王輝 場所前に倒れた父に届ける新十両 母に告げた覚悟「俺は大丈夫だから」

勝ち名乗りを受ける王輝

 大相撲の王輝(24)=錣山=が、西幕下2枚目で臨んだ7月場所(8月2日千秋楽)で5勝を挙げ、新十両に昇進した。2013年名古屋での初土俵から7年。ようやくつかんだ関取の座を、「素直にうれしいです。今までやってきたことや、感謝の気持ちがありました」と、かみしめた。

 勝負の7月場所。実はもう一つ、覚悟を持って挑んだ場所でもあった。6月上旬、父の毅さん(53)が仕事中に倒れた。一命は取りとめたものの、一時は一刻を争った。母・由美子さん(46)は当初「私の心の整理もつかなかった」と、すぐにはその旨を王輝らに伝えられなかったという。だが約2週間後、「周りから聞こえてくるより本人にきちんと伝えて、頑張ってもらうしかない」と電話で父の状態を明かした。大事な場所前の、突然の連絡。それでも王輝は「俺は大丈夫だから」と、一言だけ母に告げた。

 相撲は、大学まで相撲部だった父の影響で保育園から始めた。毅さんによれば、始めた頃は半強制的で、泣きながら取り組んでいたという。ただ周囲よりいち早く始めたことで、幼稚園生ながら小学生に勝つこともあり、相撲の楽しさを見い出した。柔道の全国大会経験者で、現在は新潟県の柔道少年団育成委員も務める母の影響で2人の妹と共に柔道もしていたが、最終的には相撲の道へ。能生中3年時には、全国中学で3位。新十両会見では、「親父がいなかったら相撲はやってないので、感謝しています」と語った。

 7月場所前、息子は父に「今場所で(新十両を)決める」と告げたという。病床で土俵上の姿を見守った毅さんは「本当に、本人より緊張してましたよ」。まだ1人で歩くことは難しく、現在もリハビリ中だ。そんな中、場所中は息子の雄姿が何よりの力となり「順調に白星を積み重ねると思っていなかったので、励みになりました。あの子に勇気づけられるなんて、思ってなかったですけどね」。電話越しでも、そう語る穏やかな表情が目に浮かんだ。

 王輝は、誰もが認める努力の人だ。師匠・錣山親方(元関脇・寺尾)も会見では「何も言わなくても、しっかりやります」と認めていた。
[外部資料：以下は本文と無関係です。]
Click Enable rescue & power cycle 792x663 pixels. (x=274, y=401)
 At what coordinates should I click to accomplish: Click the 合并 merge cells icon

両親は、「根は真面目な子」と口をそろえる。優しい性格も父譲り。「もっと強気だったら、もっと早く(関取に)上がるのにね」などと言う人も周囲にいたというが、母は「スター性はないけど、やっぱり一歩ずつ一歩ずつ、着実にやるというのが一毅(王輝の本名)らしい」と、確かな成長に目を細める。

 会見で今後について、王輝は「これからも稽古場で人一倍汗をかいて、弟弟子の見本になるようにやっていきたい」と語った。由美子さんは「本人がまだ、これは通過点でしかないと言っていたみたいなので。ケガなくいけば、着実に力がつくんじゃないかな」と、更なる活躍を静かに見守る。

 リハビリに励む毅さんは、今の気持ちをこう語ってくれた。「徐々に回復を目指して、頑張ろうかなと。(王輝)本人にも会ってみたいと思ってるし、今度はそれを励みに頑張るしかないかなと思っています」。コロナ禍が落ち着き、関取として地元に帰省できる日まで。親孝行はまだ道半ばだが、父は息子と酒を酌み交わす日を楽しみにしている。(大谷 翔太)

 ◆王輝 嘉助(おうき・かすけ)本名・小池一毅 1996年6月12日、新潟・岩船郡関川村生まれ、24歳。幼少から相撲を始め、能生中3年時の全国中学では準決勝で現在の貴景勝(千賀ノ浦)に敗れて3位。13年に海洋高を中退し、同年名古屋場所で錣山部屋から初土俵を踏んだ。185センチ、161キロ。